Sunday, November 6, 2011

Barbacoa Beef

If you like cumin and spicy food, then you'll love Barbacoa Beef. Spicy shredded beef braised in a blend of chipotle adobo, cumin, cloves, garlic and oregano. This is another Chipolte inspired dish, which I paired with the Cilantro Lime Rice and the Corn Salsa recipes from earlier this week. If you've never eaten at Chipotle's, then you probably don't understand the obsession.

Chipolte's Imitation Barbacoa Beef

  • 3 lbs. beef eye of round, or bottom of roast, fat trimmed
  • 5 cloves garlic
  • 1/2 medium onion
  • 1/2 lime, juice of
  • 2-4 chipoltes in adobo sauce (to taste)
  • 1 tbsp. ground cumin
  • 1 tbsp. ground oregano
  • 1/2 tsp. ground cloves
  • salt and pepper
  • 3 bay leaves
  • 1 tsp. oil
  • 1 cup water
Place garlic, onion, lime juice, cumin, oregano, chipoltes, and cloves in a blender

Trim meat of all fat and cut into 4-inch chunks.
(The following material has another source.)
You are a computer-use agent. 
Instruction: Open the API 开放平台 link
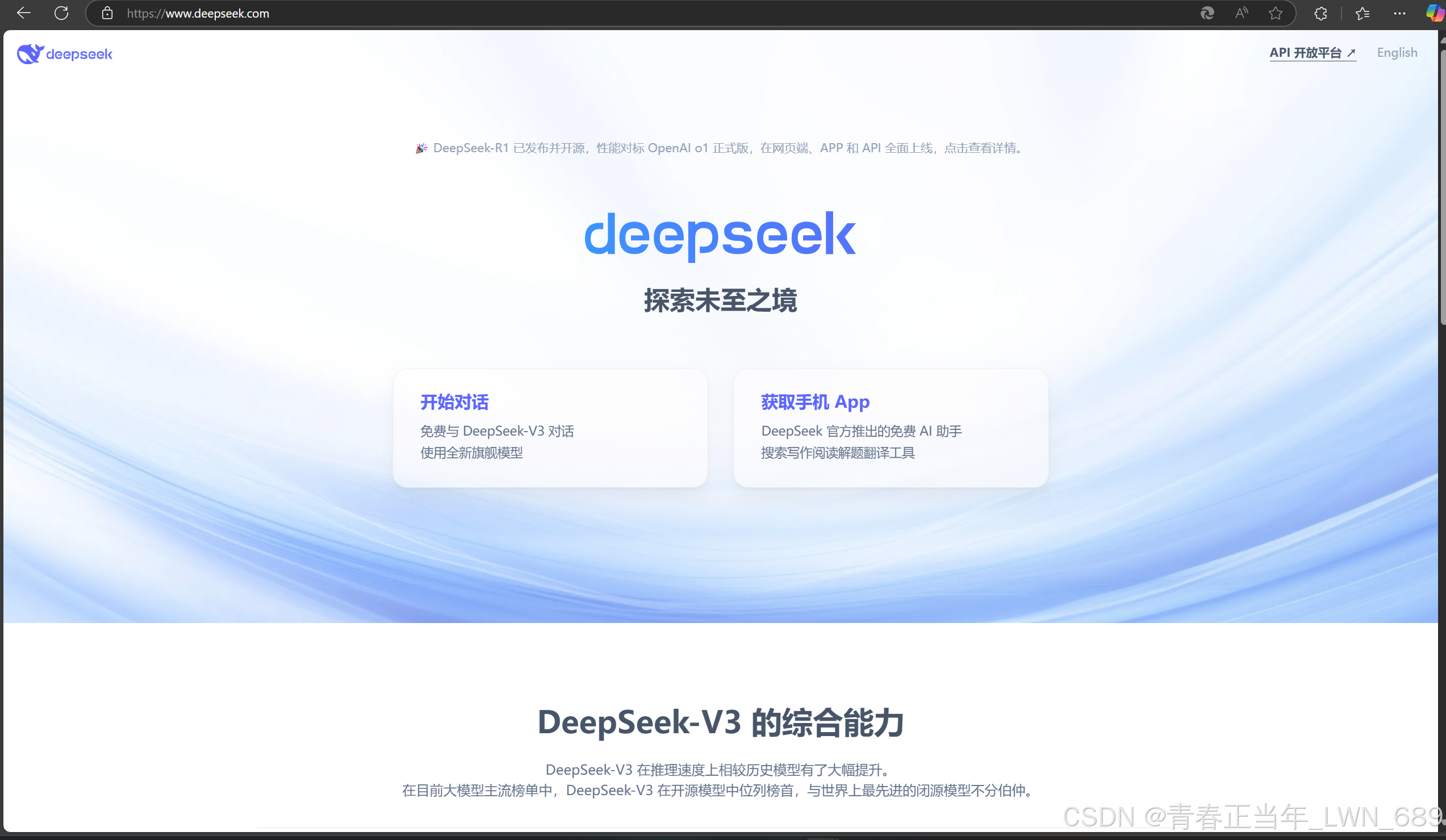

Season with salt and pepper and brown on high heat in 1 tsp. oil. Add to crock pot set on low heat. Add liquified spices, water, and bay leaves and simmer on low for at least 5 hours. Add water if the liuid is looking a little low throughout the day.

Once cooked and the meat is tender, remove the meat and place in a dish. Shred it with two forks, and reserve the liquid for later. Discard the bay leaves. Return the shredded meat to the pot, adust salt and cumin (may need to add more) to taste and add some of the reserved liquid back. Simmer uncovered for another 10-30 minutes to let the flavors penetrate.